## The data
┌──

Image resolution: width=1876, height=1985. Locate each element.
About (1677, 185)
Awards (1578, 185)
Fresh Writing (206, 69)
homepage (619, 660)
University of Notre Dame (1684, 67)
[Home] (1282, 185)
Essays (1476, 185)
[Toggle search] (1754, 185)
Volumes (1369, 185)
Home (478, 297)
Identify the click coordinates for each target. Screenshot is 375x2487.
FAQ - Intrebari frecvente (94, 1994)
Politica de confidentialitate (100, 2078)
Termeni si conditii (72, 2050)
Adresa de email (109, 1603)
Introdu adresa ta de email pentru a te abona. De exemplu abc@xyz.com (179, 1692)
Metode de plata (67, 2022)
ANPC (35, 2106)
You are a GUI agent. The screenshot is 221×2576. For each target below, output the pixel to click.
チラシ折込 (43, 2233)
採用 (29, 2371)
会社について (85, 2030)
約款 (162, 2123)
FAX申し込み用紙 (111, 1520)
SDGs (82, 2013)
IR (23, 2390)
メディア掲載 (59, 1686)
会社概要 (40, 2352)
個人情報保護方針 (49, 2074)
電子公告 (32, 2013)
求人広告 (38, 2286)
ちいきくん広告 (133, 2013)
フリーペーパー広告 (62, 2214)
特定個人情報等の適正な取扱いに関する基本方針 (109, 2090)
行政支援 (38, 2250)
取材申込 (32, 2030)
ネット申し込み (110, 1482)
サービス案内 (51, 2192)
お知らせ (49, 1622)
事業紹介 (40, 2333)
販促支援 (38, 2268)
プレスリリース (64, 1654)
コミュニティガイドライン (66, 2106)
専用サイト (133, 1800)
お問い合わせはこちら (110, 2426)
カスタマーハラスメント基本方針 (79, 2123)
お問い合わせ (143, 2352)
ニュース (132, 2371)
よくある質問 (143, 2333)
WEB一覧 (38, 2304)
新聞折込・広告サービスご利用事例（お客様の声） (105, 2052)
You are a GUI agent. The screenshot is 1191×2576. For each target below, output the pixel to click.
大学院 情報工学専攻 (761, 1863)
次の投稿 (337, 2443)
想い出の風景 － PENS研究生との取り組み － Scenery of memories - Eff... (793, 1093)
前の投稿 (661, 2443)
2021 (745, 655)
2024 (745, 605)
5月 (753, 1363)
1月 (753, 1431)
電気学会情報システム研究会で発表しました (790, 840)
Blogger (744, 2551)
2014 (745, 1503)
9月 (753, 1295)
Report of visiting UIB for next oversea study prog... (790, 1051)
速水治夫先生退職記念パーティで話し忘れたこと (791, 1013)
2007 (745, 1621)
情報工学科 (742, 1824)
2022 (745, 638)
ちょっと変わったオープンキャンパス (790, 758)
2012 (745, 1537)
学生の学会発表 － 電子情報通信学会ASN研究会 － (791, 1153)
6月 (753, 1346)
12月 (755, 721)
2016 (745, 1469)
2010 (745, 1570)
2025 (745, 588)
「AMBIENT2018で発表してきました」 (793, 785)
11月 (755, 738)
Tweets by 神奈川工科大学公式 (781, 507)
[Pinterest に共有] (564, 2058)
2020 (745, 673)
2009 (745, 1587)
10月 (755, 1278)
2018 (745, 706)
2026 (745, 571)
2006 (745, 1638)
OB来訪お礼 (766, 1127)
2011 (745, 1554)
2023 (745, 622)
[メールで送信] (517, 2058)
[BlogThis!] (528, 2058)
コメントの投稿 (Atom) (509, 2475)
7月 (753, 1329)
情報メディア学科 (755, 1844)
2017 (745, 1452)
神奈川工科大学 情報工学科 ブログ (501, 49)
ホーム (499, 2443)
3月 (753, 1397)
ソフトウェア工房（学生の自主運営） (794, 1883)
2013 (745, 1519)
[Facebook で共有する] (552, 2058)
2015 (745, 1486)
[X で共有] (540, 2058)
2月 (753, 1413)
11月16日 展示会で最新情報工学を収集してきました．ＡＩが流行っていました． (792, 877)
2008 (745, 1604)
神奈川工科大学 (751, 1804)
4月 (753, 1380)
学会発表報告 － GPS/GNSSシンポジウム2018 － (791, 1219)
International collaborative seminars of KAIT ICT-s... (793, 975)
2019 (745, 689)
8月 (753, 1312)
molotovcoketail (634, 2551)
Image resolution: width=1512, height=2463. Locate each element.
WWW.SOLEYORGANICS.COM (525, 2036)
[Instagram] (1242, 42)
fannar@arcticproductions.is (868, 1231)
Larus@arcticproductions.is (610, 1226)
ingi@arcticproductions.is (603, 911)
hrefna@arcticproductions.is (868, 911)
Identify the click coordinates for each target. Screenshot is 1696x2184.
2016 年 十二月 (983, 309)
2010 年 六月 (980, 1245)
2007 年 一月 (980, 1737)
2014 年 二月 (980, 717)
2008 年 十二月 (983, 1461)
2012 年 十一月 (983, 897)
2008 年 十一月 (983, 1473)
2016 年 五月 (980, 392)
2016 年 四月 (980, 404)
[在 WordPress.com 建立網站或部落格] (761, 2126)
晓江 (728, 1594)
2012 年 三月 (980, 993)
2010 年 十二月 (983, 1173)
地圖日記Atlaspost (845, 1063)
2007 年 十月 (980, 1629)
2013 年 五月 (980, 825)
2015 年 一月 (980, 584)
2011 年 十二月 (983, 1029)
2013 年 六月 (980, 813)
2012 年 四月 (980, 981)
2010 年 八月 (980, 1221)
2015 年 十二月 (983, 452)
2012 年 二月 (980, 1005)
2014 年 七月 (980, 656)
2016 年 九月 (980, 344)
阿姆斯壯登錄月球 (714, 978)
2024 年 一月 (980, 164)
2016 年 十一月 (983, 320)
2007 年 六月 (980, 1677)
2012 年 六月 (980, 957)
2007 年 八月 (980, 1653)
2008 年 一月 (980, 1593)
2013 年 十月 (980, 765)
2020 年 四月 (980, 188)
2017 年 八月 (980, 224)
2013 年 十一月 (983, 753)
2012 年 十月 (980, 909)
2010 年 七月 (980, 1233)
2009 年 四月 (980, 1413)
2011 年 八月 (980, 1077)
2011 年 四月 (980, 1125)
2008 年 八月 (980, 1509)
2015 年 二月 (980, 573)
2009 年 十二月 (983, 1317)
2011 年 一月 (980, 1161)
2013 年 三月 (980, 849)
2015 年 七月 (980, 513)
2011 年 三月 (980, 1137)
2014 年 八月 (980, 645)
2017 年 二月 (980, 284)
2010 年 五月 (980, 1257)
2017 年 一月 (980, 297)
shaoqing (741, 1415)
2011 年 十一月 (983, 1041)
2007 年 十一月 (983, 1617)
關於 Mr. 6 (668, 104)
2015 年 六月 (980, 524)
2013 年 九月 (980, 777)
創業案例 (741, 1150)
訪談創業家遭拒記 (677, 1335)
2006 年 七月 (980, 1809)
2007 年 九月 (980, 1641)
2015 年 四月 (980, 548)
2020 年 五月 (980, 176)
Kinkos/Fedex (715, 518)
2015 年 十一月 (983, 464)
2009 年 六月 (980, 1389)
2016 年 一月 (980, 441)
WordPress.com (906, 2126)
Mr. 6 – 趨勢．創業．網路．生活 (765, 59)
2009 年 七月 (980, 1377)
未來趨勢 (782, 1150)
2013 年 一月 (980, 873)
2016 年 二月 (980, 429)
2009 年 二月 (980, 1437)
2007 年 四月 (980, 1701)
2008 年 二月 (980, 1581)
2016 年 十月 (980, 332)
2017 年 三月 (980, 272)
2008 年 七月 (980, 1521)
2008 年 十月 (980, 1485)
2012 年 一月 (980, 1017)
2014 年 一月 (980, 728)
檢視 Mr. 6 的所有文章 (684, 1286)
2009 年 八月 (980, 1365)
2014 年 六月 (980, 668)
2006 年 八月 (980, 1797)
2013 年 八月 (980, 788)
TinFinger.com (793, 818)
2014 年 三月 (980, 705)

└──

## Your goal
Scan the material above and copy every line that holds the string "each".

## Finished task
Image resolution: width=1876, height=1985. Locate each element.
Identify the click coordinates for each target. Screenshot is 375x2487.
You are a GUI agent. The screenshot is 221×2576. For each target below, output the pixel to click.
You are a GUI agent. The screenshot is 1191×2576. For each target below, output the pixel to click.
Image resolution: width=1512, height=2463. Locate each element.
Identify the click coordinates for each target. Screenshot is 1696x2184.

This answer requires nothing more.